Ходит Игнат по двору, будто волк на привязи, ногу, прикладом перебитую, волочит и тельце маленькое, щуплое к груди жмет, жмет, жмет.

— Папанька, начто у тебя глаза мокрые?

Молчит Игнат.

Потухли сумерки. С луга, с болот урёмистых, из зарослей ольхи и мочажинника туман на сады свалился росой — проседью серебряной. Траву притолок к земле, захолодевшей и влажной.

Из сарая вышли кучкой. Офицер с погонами подъесаула, в папахе каракулевой, высокий, узенький, сказал тихо, вполголоса, самогонным перегаром дыша:

— Далеко не водить!.. За хутор, в хворост!..

В тишине настороженной шаги гулкие и лязг винтовочных затворов.

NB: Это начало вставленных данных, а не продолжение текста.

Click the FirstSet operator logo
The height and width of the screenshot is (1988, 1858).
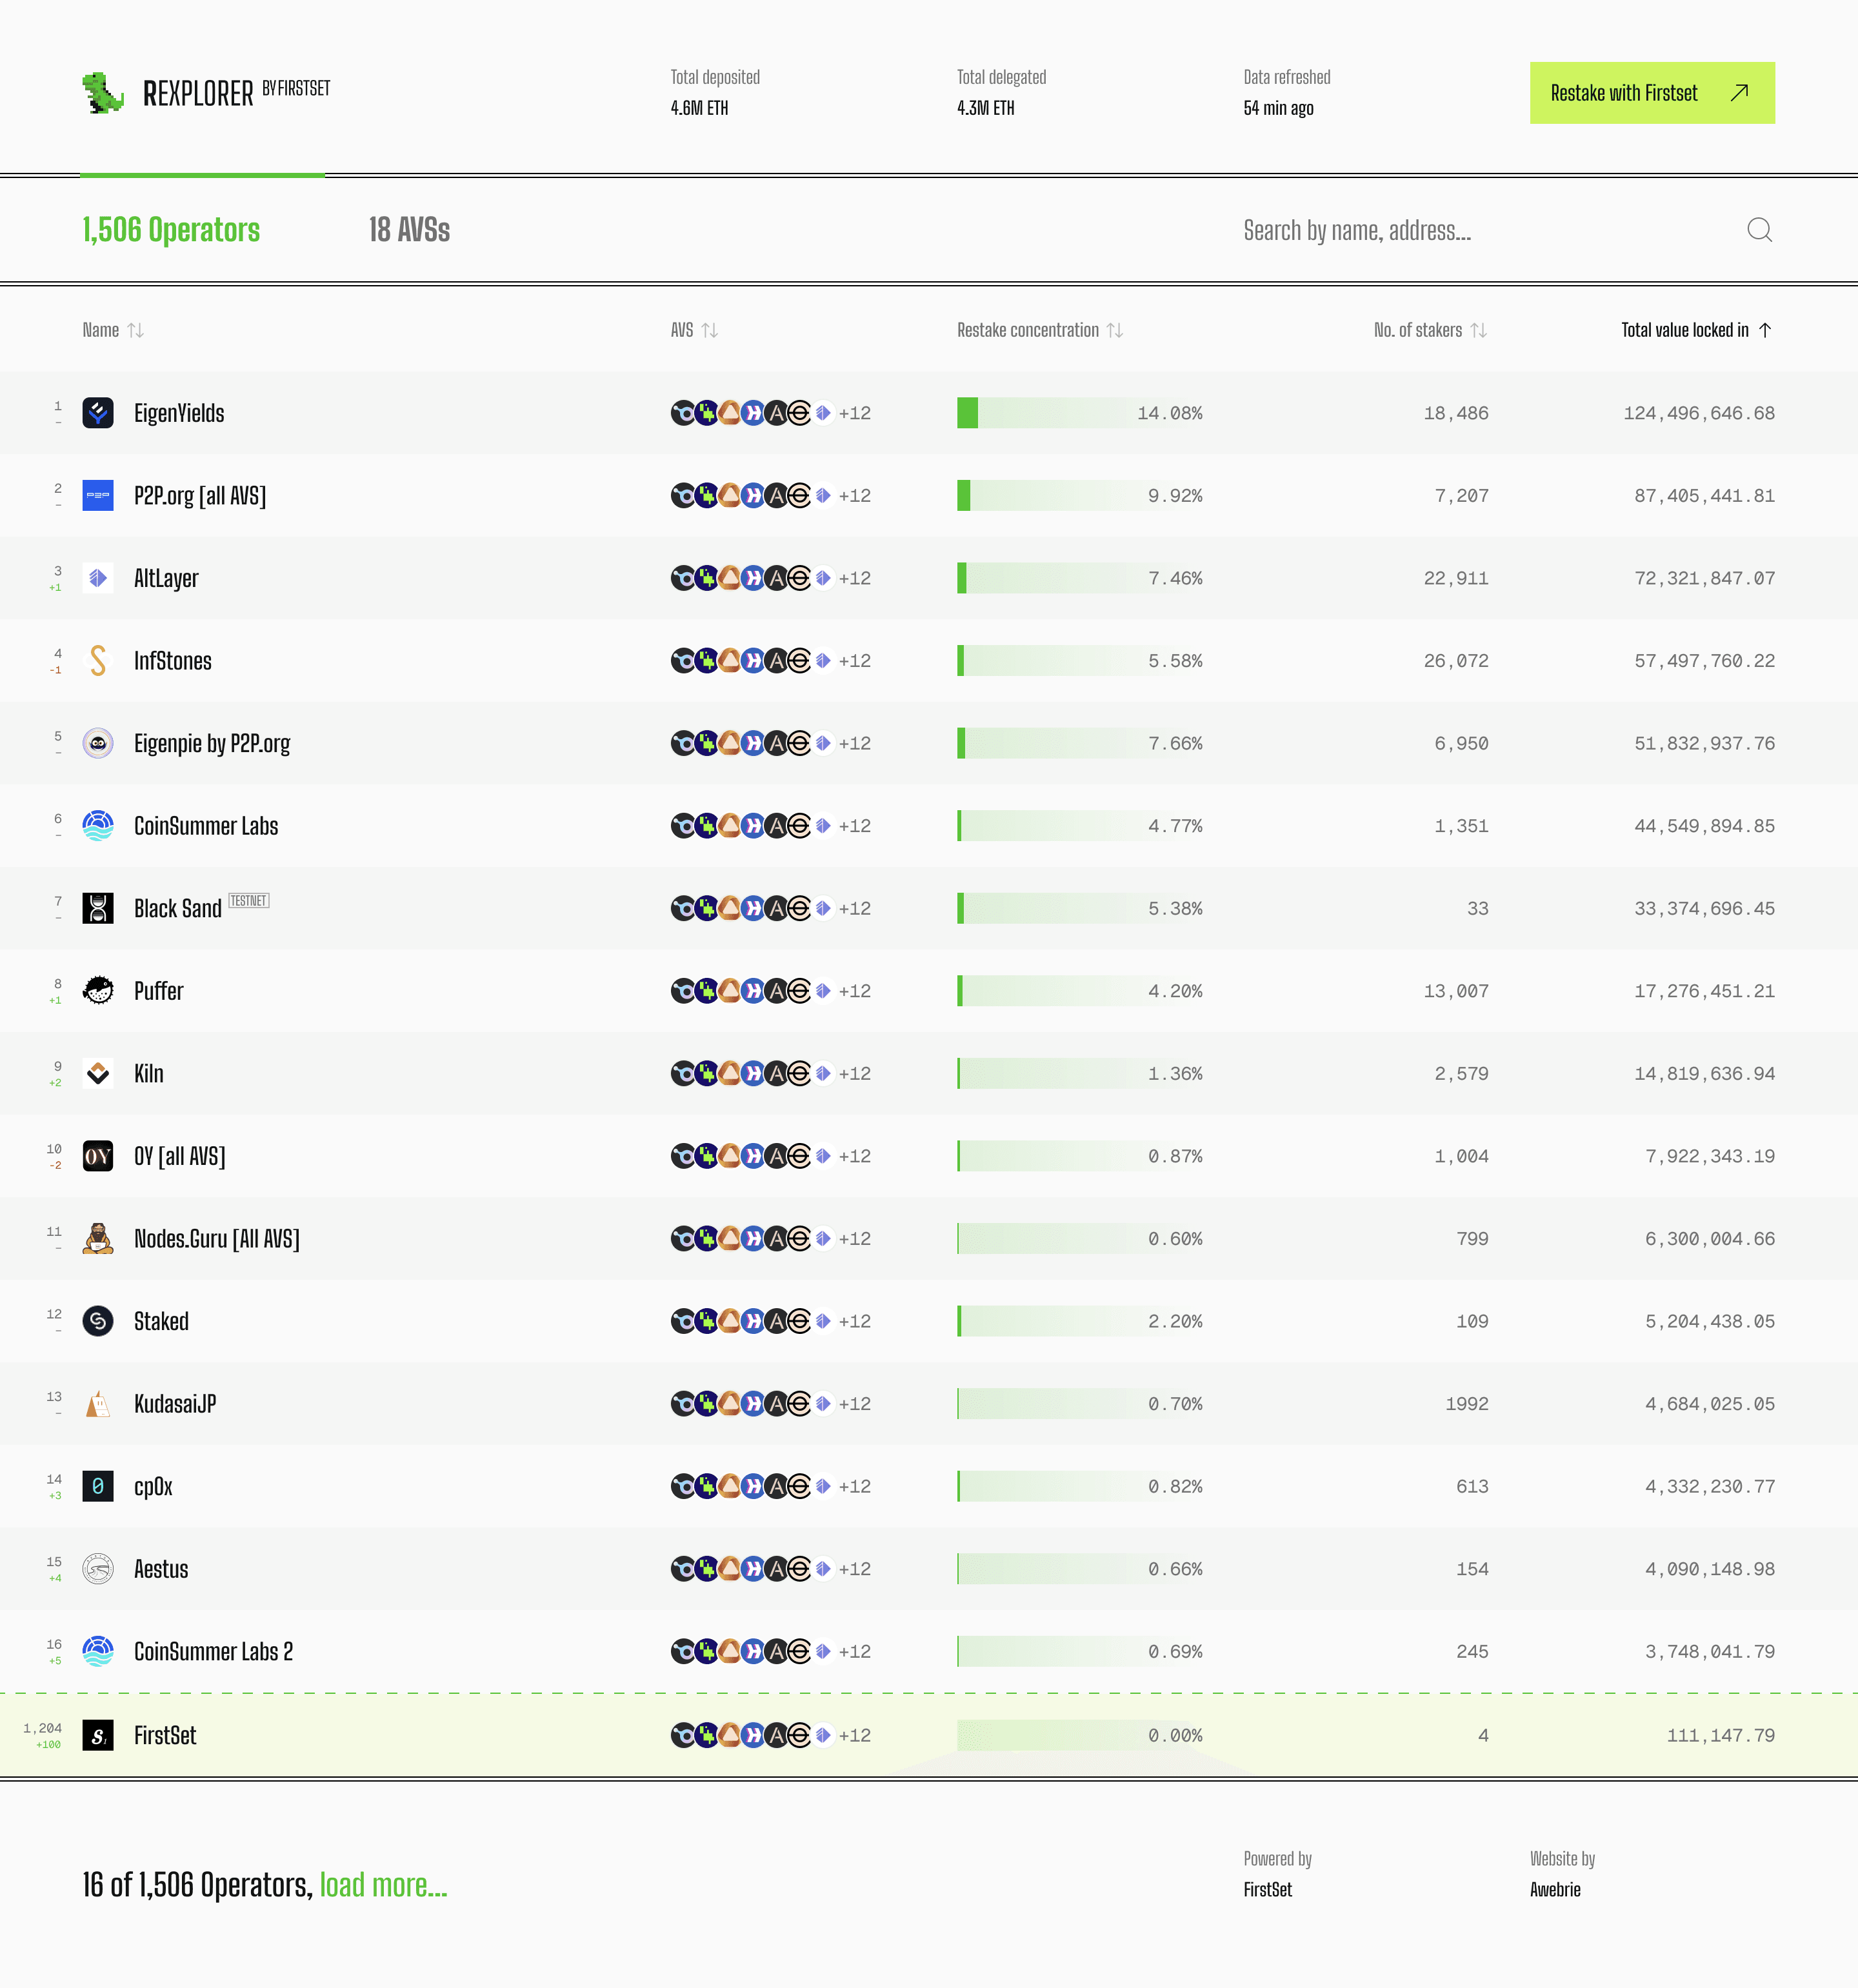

Ночь свалилась беззвездная, волчья. За Доном померкла лиловая степь. На бугре — за буйными всходами пшеницы, в яру, промытом вешней водой, в буреломе, в запахе пьяном листьев лежалых — ночью щенилась волчица: стонала, как женщина в родах, грызла под собой песок, кровью пропитанный, и, облизывая первого мокрого шершавого волчонка, услышала неподалеку — из лощины, из зарослей хвороста — два сиповатых винтовочных выстрела и человеческий крик.

Прислушалась настороженно и в ответ короткому стонущему крику завыла волчица хрипло и надрывно.